Joseph Orr, Ph.D.1 and Lara Brewer, M.S.1 and Dinesh Haryadi, Ph.D. 2 1. Anesthesiology, University of Utah, Salt Lake City, Utah, United States. 2. Respironics Inc, Wallingford, Connecticut.

Introduction:
Anatomic, or tracheal, dead space is the part of the tidal volume that does not participate in gas exchange. As newer protocols, such as the one from the ARDS network, call for the use of smaller tidal volumes, the percent of each delivered breath that is wasted due to the anatomic dead volume increases. Respiratory and medical textbooks state that anatomic dead space can be estimated from the patient's body weight [1,2,3]. Specifically, these references suggest dead space can be predicted by one ml per pound, or 2.2 ml per kilogram, of body weight. Anatomic dead space can be measured using Fowler's method in which dead space equals the exhaled volume up to the point when CO2 rises above a threshold [4]. Using a respiratory profile monitor, that incorporates an on-airway flow and CO2 monitoring (NICO2, Respironics, Wallingford CT), anatomic dead space can be automatically and directly measured.

Methods:
We retrospectively analyzed data collected in 48 (47 male, 1 female) patients in the operating room and ICU. The average age was 66.7 +/1 10.9 years. Patient weight ranged from 140.8 to 301.4 Lbs. These patients were intubated and a combination CO2/flow sensor was connected directly to the endotracheal tube. Average anatomic dead space was measured during the first 10 minutes of monitoring. These dead space values were compared to that obtained using the patient weight and height.

Results:
The correlation between the anatomic dead space and body weight was r2 = 0.07 and the correlation between patient height and dead space was r2=0.01. The average airway dead space was 225 ± 24 ml. The average weight was 201 ± 31 Lbs. The ratio of average dead space (ml) to average weight (Lbs) was 1.12.

Discussion:
The poor correlation between patient weight and dead space appears to contradict the suggestion that dead space can be estimated from body weight. It appears that the average anatomic dead space corresponds to the average body weight in pounds for the overall population; however, based on our data, there is no basis for estimating an individual patient's anatomic dead space volume from his/her body weight or height. To assess the impact of an incorrectly estimated dead space, assume a tidal volume set at 6 ml/kg for this set of study patients. The average tidal volume would be 548 ml; applying the average dead space of 225 ml gives an alveolar tidal volume of 323 ml with a possible range of 275 to 371ml (mean ± 2SD), which may be much different from the volume predicted by body weight (347 ml).
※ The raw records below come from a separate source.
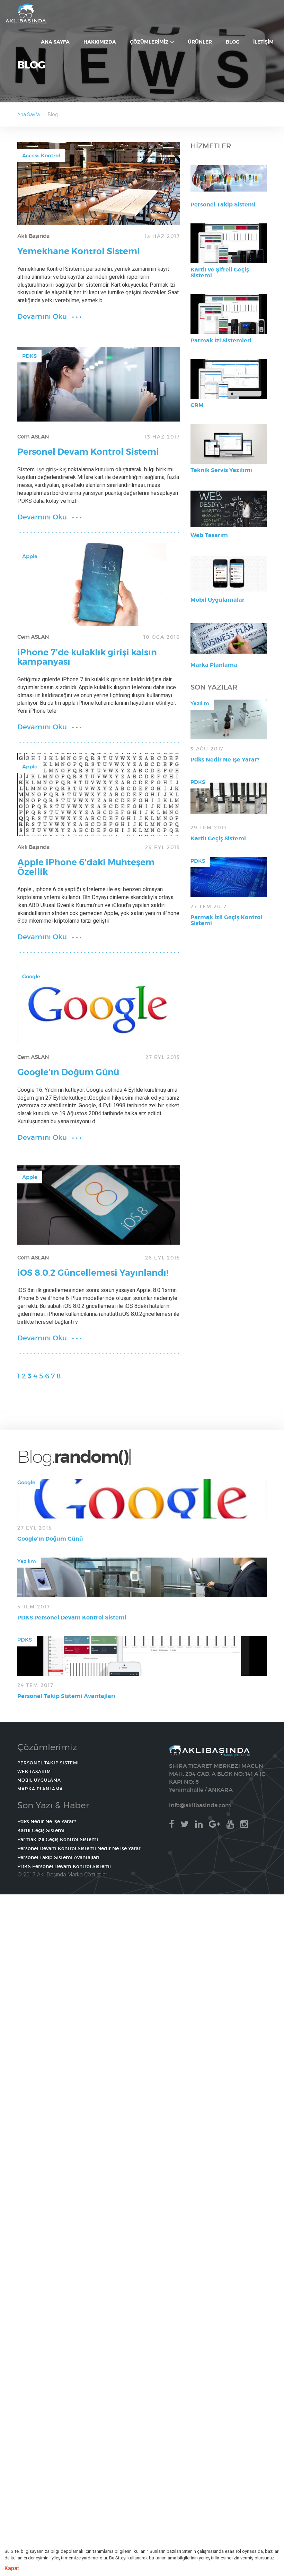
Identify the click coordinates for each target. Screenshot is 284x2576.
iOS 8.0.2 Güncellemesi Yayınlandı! (92, 1272)
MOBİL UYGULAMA (39, 1780)
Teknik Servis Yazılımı (221, 470)
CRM (197, 405)
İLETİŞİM (263, 42)
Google (31, 976)
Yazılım (199, 703)
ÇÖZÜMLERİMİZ (149, 42)
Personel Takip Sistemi (223, 204)
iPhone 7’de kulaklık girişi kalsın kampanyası (87, 657)
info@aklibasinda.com (200, 1805)
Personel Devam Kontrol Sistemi (88, 452)
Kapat (12, 2568)
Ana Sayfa (28, 114)
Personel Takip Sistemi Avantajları (66, 1696)
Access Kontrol (41, 155)
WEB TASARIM (34, 1771)
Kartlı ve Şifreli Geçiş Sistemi (219, 272)
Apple (29, 556)
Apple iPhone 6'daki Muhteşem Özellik (85, 867)
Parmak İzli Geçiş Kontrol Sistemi (226, 920)
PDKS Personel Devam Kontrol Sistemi (71, 1617)
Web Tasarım (209, 535)
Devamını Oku (42, 316)
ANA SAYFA (26, 14)
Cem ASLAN (33, 436)
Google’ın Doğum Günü (68, 1072)
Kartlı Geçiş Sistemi (218, 838)
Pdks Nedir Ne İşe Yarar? (224, 759)
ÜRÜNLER (200, 42)
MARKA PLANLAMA (40, 1788)
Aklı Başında (33, 235)
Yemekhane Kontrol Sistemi (78, 251)
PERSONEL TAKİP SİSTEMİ (48, 1762)
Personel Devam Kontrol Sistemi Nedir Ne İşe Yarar (79, 1848)
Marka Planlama (213, 664)
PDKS (29, 356)
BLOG (232, 42)
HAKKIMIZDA (99, 42)
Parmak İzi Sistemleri (220, 340)
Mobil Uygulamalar (217, 599)
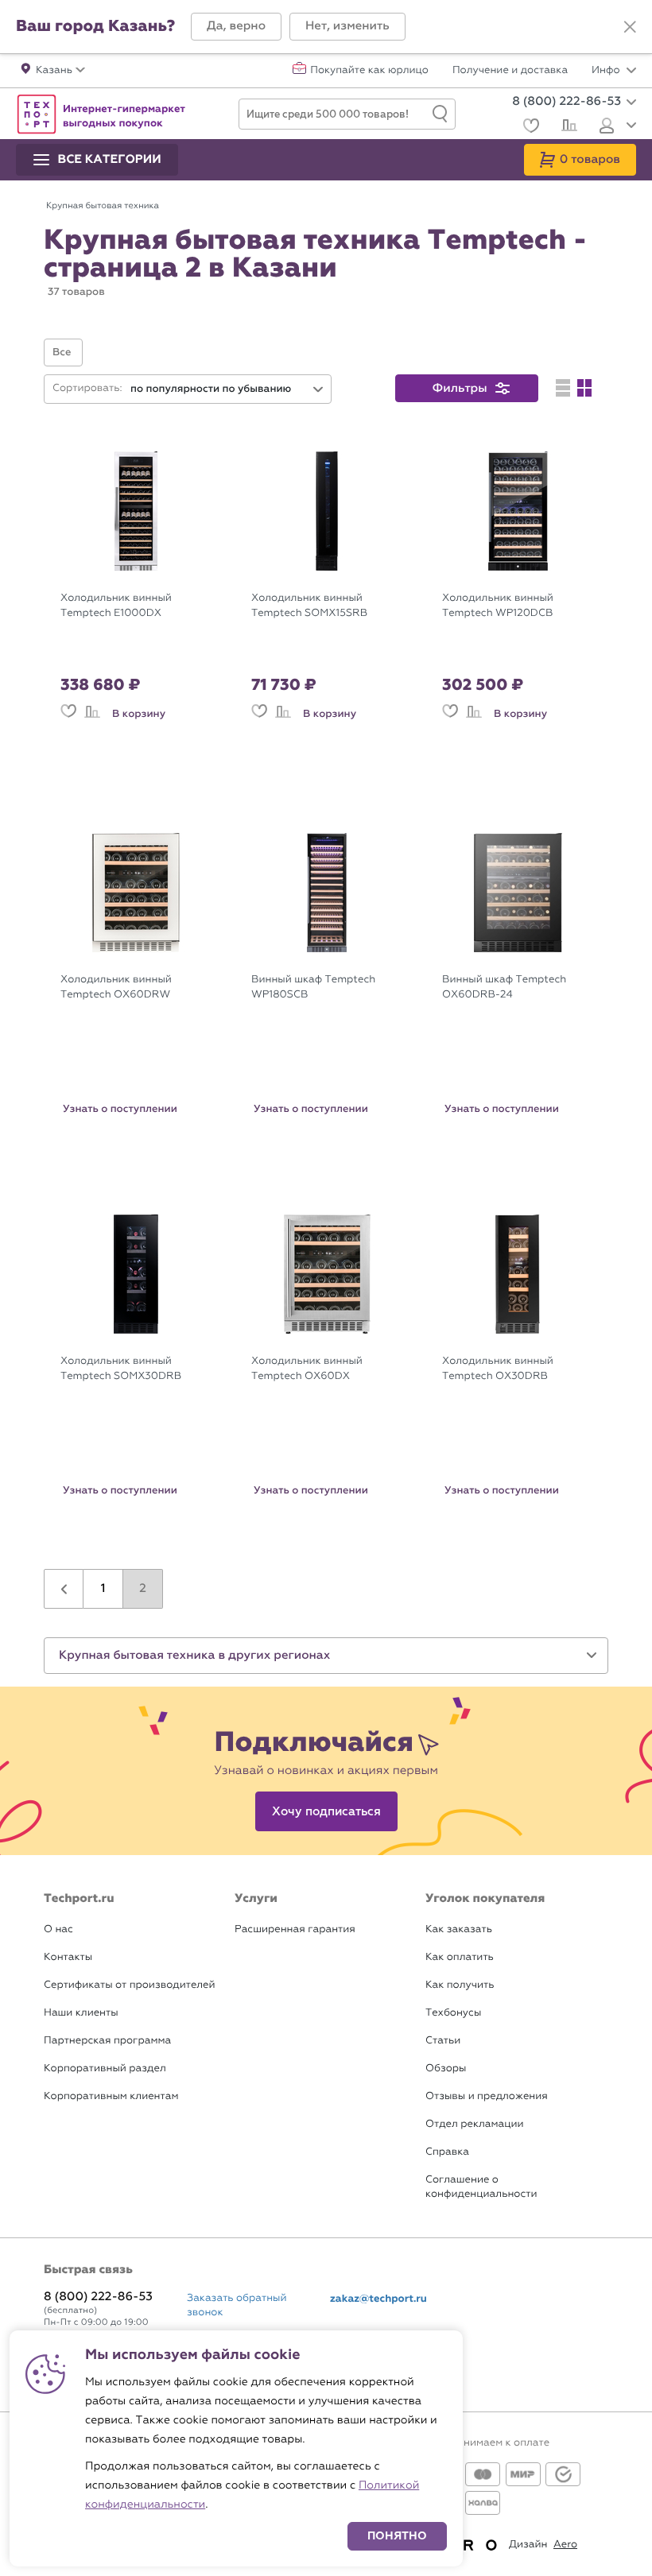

Therefore, the error in calculating alveolar minute ventilation when dead space is estimated from body weight for these patients would be on the order of -20% to +8%. Given these data, direct measurement appears to be the only reliable method for assessing an individual patient's anatomic dead space to unsure adequate alveolar ventilation.
References:
1. JB West, Respiratory Physiology - the Essentials, Williams and Wilkins 2nd Ed., 1979, Page 19.

2. MP Hlastala, AJ Berger, Physiology of Respiration, Oxford University Press, 1996, Pages 73-4.

3. WF Ganong, Review of Medical Physiology, 19th Ed. 1999, Appleton & Lange, Stamford, CT.

4. WS Fowler, Lung Function Studies. II The Respiratory Dead Space, Am J Physiol. 154, 405, 1948.